Each entry in the material below should be copied without any alteration.

:: GIVEN DATA ::

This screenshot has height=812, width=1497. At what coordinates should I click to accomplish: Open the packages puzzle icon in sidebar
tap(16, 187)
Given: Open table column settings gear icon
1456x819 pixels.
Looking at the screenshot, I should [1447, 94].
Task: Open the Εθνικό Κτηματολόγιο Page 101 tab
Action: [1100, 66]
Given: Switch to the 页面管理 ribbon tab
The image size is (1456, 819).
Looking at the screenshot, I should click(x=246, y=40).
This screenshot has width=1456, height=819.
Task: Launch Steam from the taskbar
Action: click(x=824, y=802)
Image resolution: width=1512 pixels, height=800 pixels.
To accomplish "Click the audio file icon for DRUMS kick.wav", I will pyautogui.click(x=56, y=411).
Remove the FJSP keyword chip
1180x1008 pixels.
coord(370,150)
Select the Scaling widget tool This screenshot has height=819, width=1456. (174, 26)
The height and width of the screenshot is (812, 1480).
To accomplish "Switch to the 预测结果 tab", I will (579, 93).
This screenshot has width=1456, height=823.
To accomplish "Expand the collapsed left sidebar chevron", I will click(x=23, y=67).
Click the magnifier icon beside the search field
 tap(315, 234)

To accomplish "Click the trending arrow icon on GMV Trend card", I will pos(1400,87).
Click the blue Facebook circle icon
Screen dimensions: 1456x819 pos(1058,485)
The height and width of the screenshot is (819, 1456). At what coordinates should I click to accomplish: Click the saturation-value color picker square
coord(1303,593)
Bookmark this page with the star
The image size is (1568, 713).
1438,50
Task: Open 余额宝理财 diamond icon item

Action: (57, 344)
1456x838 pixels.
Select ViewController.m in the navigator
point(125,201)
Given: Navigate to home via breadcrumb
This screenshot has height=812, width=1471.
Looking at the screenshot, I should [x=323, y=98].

:::

RESULT FOR THIS EXERCISE:
This screenshot has height=812, width=1497. At what coordinates should I click to accomplish: Open the packages puzzle icon in sidebar
tap(16, 187)
Given: Open table column settings gear icon
1456x819 pixels.
Looking at the screenshot, I should [1447, 94].
Task: Open the Εθνικό Κτηματολόγιο Page 101 tab
Action: [1100, 66]
Given: Switch to the 页面管理 ribbon tab
The image size is (1456, 819).
Looking at the screenshot, I should click(x=246, y=40).
This screenshot has width=1456, height=819.
Task: Launch Steam from the taskbar
Action: click(x=824, y=802)
Image resolution: width=1512 pixels, height=800 pixels.
To accomplish "Click the audio file icon for DRUMS kick.wav", I will pyautogui.click(x=56, y=411).
Remove the FJSP keyword chip
1180x1008 pixels.
coord(370,150)
Select the Scaling widget tool This screenshot has height=819, width=1456. (174, 26)
The height and width of the screenshot is (812, 1480).
To accomplish "Switch to the 预测结果 tab", I will (579, 93).
This screenshot has width=1456, height=823.
To accomplish "Expand the collapsed left sidebar chevron", I will click(x=23, y=67).
Click the magnifier icon beside the search field
 tap(315, 234)

To accomplish "Click the trending arrow icon on GMV Trend card", I will pos(1400,87).
Click the blue Facebook circle icon
Screen dimensions: 1456x819 pos(1058,485)
The height and width of the screenshot is (819, 1456). At what coordinates should I click to accomplish: Click the saturation-value color picker square
coord(1303,593)
Bookmark this page with the star
The image size is (1568, 713).
1438,50
Task: Open 余额宝理财 diamond icon item

Action: (57, 344)
1456x838 pixels.
Select ViewController.m in the navigator
point(125,201)
Given: Navigate to home via breadcrumb
This screenshot has height=812, width=1471.
Looking at the screenshot, I should [x=323, y=98].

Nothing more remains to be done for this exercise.